Greetings from Camp Virginia, Kuwait, a heat-lover's dream, where it never falls below the mid-90s and where 108 degrees is a cool day. If that doesn't float your boat, you can be greeted by the thick haze created by airborne dust, which sometimes covers the entire sky and always covers the horizon. I spent my first morning here observing the remarkably bright moon for a few moments before realizing that I was looking at the sun! It was to this paradise that the U.S. Army decided to build a large base for American service members going into and out of Iraq and Afghanistan. This camp could house thousands in its many tents. It is remarkable that the U.S. could construct such a large base so far from home and fill it with soldiers, if necessary. My little Navy crew from Fort Jackson is just one of many units-- not all American – grimly preparing for future adventures or relaxing after leaving a tour of duty.  Despite the dreary
locale, everybody is well fed at the DFAC (Dining Facility). The DFAC also has four large-screen TVs: one set to Fox News, another to CNN, and two to sports. American Forces Network radio, Central Command edition, broadcasts throughout the Middle East "from beautiful downtown Baghdad." If one wants a little more Americana a McDonald's, Taco Bell, and Starbucks await, along with other small fast-food places. The USO and other recreational activities are also available to service members, which is good because the nearest civilian city open to Americans is dozens of miles away. And did I mention, there are no private vehicles on the camp?

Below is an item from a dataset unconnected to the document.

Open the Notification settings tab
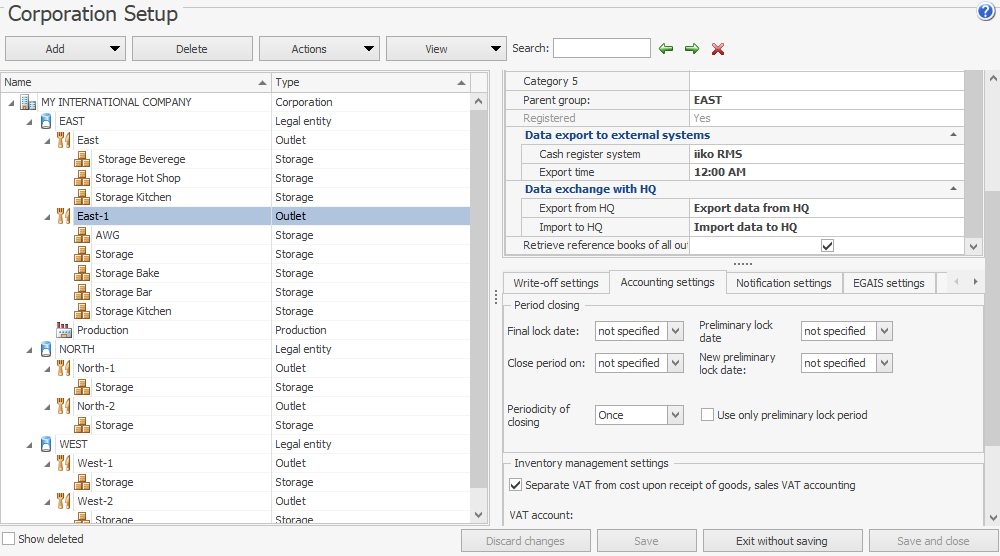This screenshot has width=1000, height=556. (x=783, y=283)
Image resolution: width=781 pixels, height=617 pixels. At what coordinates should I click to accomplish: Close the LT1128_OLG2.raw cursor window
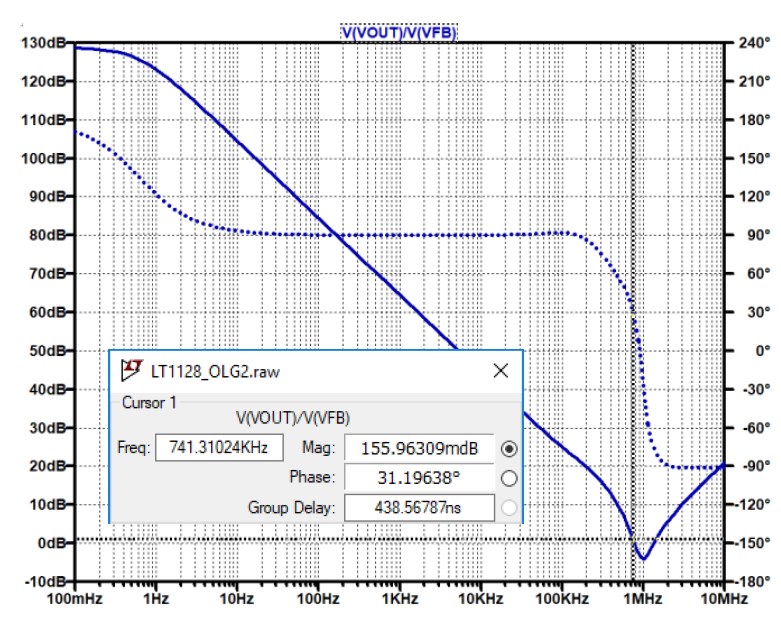(501, 371)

What are we doing here? Besides getting acclimatized to the heat, we are doing the same things we did at Fort Jackson: shooting and convoying. Convoying is the art of multiple vehicles traveling together in a potentially hostile terrain, and how to fight should the convoy come under attack. It is more complex than it seems and of great importance to me as I expect to be convoying now and then in Afghanistan.

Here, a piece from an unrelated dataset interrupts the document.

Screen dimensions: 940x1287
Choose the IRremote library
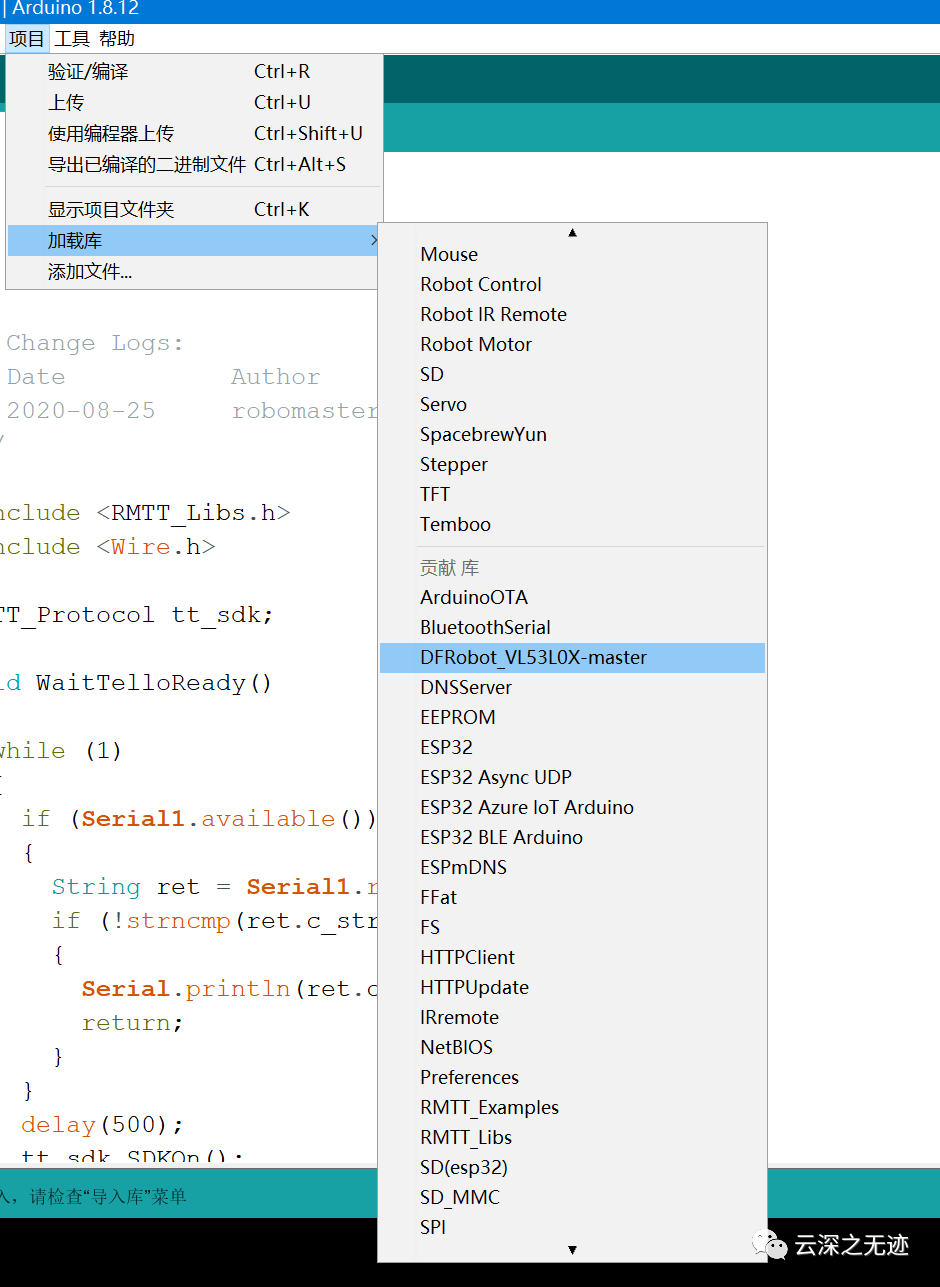459,1017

Camp Virginia is the first place in the past month where I've spoken to soldiers who didn't have a Southern accent. In Fort Jackson, an outsider wasn't sure to which army the base belonged: the Union or the Confederacy. Here, although Southerners are still predominant, there are accents coming from other regions of our beautiful country. We sailors seem to be from hometowns far more evenly distributed across the US than the soldiers. We started the Fourth of July on an airport tarmac in Scotland and ended it in a tent on Camp Virginia.  Soon we will be in our various
duty stations: Kuwait, Iraq, and Afghanistan.

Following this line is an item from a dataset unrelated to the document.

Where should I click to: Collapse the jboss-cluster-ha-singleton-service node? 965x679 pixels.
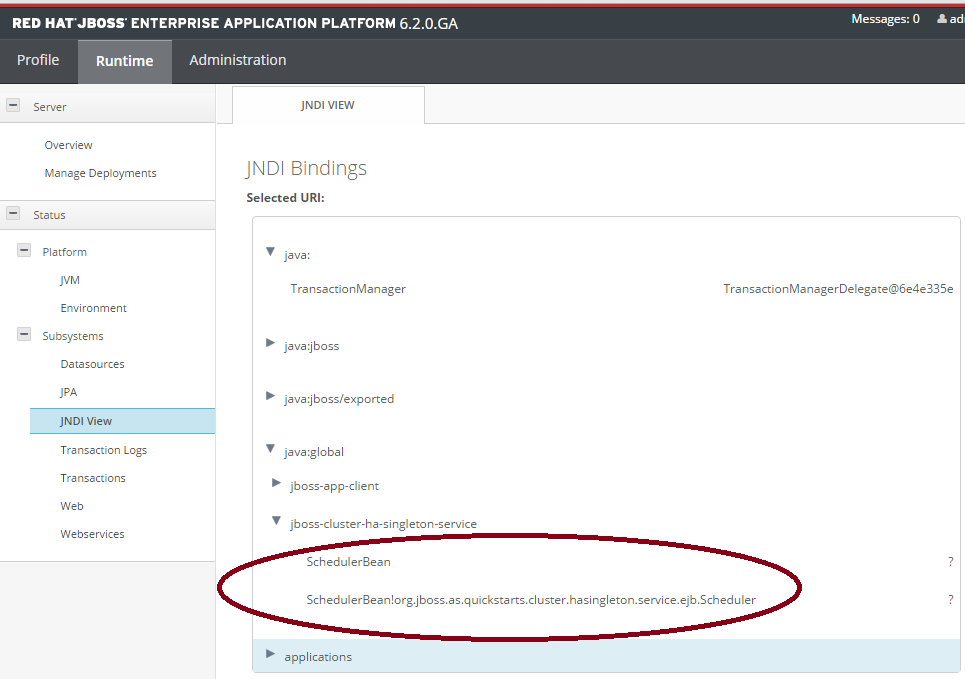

This base is also a "ground zero" of Catholicism: the Church is basically non-existent here. The Marines are such a heavily - Catholic outfit (albeit the majority Christmas-and-Easter types) that I forgot that the other services aren't necessarily so. There is no Catholic chaplain assigned here: a priest comes from another base to provide one Sunday Mass (at 4:30 on Saturday afternoon) and a couple daily Masses each week. Mass numbers are correspondingly low: my ad hoc Mass on Sunday afternoon of four souls raised the base Mass attendance 50% this past week! The Protestant base chaplain is affable and keeps the Blessed Sacrament Chapel in good repair and Catholic literature stocked, but he cannot be expected to generate a viable Catholic
program in the absence of a priest alongside his ministries and keeping this pretty chapel open. I wonder if Afghanistan will be like this.  Very soon all of us will be going to our ultimate duty stations.  From the TV it looks
like the US has been preoccupied by the death of Michael Jackson. We, on the other hand, follow the changing scenes in Iraq and Afghanistan with great interest, and hope that our fellow countrymen are doing the same.